[Reading text]
* * *

Just to belabor this, it is perfectly reasonable to add a set of types and
functions that have no 'C' implementation. The 'loadable module' analogy
misses a lot of the real requirements.

> There, my spleen feels _much_ better now. :)

It looks better too... ;-)

> darrenk

-dg

David Gould            dg@illustra.com           510.628.3783 or 510.305.9468
Informix Software  (No, really)         300 Lakeside Drive  Oakland, CA 94612
 - Linux. Not because it is free. Because it is better.


Modules

From
Mattias Kregert
Date:
David Gould wrote:
>
> To load a module into a kernel all you need to do is read the code in,
> resolve the symbols, and maybe call an intialization routine. This is
> merely a variation on loading a shared object (.so) file into a program.
>
> To add a type and related stuff to a database is really a much harder problem.

I don't agree.

> You need to be able to
>   - add one or more type descriptions                   types table
>   - add input and output functions                      types, functions tables
>   - add cast functions                                  casts, functions tables
>   - add any datatype specific behavior functions        functions table
>   - add access method operators (maybe)                 amops, functions tables
>   - add aggregate operators                             aggregates, functions
>   - add operators                                       operators, functions
>   - provide statistics functions
>   - provide destroy operators
>   - provide .so files for C functions, SQL for sql functions
>     (note this is the part needed for a unix kernel module)
>   - do all the above within a particular schema
>
> You may also need to create and populate data tables, rules, defaults, etc
> required by the implementation of the new type.

All this would be done by the init function in the module you load.
What we need is a set of functions callable by modules, like
module_register_type(name, descr, func*, textin*, textout*, whatever
...)
module_register_smgr(name, descr, .....)
module_register_command(....
Casts would be done by converting to a common format (text) and then to
the desired type. Use textin/textout. No special cast functions would
have to exist. Why doesn't it work this way already??? Would not that
solve all casting problems?


> To unload a type requires undoing all the above. But there is a wrinkle: first
> you have to check if there are any dependancies. That is, if the user has
> created a table with one of the new types, you have to drop that table
> (including column defs, indexes, rules, triggers, defaults etc) before
> you can drop the type. Of course the user may not want to drop their tables
> which brings us to the the next problem.

Dependencies are checked by the OS kernel when you try to unload
modules.
You cannot unload slhc without first unloading ppp, for example. What's
the
difference?
If you have Mod4X running with /dev/dsp opened, then you can't unload
the sound driver, because it is in use, and you cannot unload a.out
module
if you have a non-ELF program running, and you can see the refcount on
all
modules and so on... This would not be different in a SQL server.
If you have a cursor open, accessing IP types, then you cannot unload
the IP-types module. Close the cursor, and you can unload the module if
you want to.
You don't have to drop tables containing new types just because you
unload
the module. If you want to SELECT from it, then that module would be
loaded
automagically when it is needed.


> When this gets really hard is when it is time to upgrade an existing database
> to a new version. Suppose you add a new column to a type in the new version.
> How does a user with lots of data in dozens of tables using the old type
> install the new module?
>
> What about restoring a dump from an old version into a system with the new
> version installed?

* * *

[Data section]
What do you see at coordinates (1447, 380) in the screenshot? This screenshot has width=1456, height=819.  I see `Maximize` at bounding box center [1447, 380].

* * *

[Requirements]
Carry on the mailing-list discussion of loadable database type modules, picking up after its last quoted question about restoring an old dump into a system with the new version.

[Reply]
Suppose you change TIMESTAMP to 64 bits time and 16 bits userid... how
do you
solve that problem? You would probably have to make the textin/textout
functions
for the type recognize the old format and make the appropriate
conversions.
Perhaps add zero userid, or default to postmaster userid?
This would not be any different if TIMESTAMP was in a separate module.

For the internal storage format, every type could have it's own way
of recognizing different versions of the data. For example, say you have
an IPv4 module and inserts millions of IP-addresses, then you upgrade
to IPv6 module. It would then be able to look at the data and see if
it is a IPv4 or IPv6 address. Of course, you would have problems if you
tried to downgrade and had lots of IPv6 addresses inserted.
MyOwnType could use the first few bits of the data to decide which
version it is, and later releases of MyOwnType-module would be able
to recognize the older formats.
This way, types could be upgraded without dump-and-load procedure.


> Or how about migrating to a different platform? Can we move data from
> a little endian platform (x86) to a big endian platform (sparc)? Obviously
> the .so files will be different, but what about the copying the data out and
> reloading it?

Is this a problem right now? Dump and reload, how can it fail?


> Just to belabor this, it is perfectly reasonable to add a set of types and
> functions that have no 'C' implementation. The 'loadable module' analogy
> misses a lot of the real requirements.

Why would someone want a type without implementation?
Ok, let the module's init function register a type marked as
"non-existant"? Null
function?

/* m */

Re: [HACKERS] Modules

From
dg@illustra.com (David Gould)
Date:
Mattias Kregert writes:
> David Gould wrote:
...
> > You need to be able to
> >   - add one or more type descriptions                   types table
 [big list of stuff to do deleted ]
> >   - do all the above within a particular schema
> >
> > You may also need to create and populate data tables, rules, defaults, etc
> > required by the implementation of the new type.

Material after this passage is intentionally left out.